**Try it:**
Could you write out all of the data again, word for word?

**Dataset excerpts:**
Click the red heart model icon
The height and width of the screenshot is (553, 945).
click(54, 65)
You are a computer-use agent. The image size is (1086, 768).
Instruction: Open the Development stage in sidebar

**Solution to this exercise:**
Click the red heart model icon
The height and width of the screenshot is (553, 945).
click(54, 65)
You are a computer-use agent. The image size is (1086, 768).
Instruction: Open the Development stage in sidebar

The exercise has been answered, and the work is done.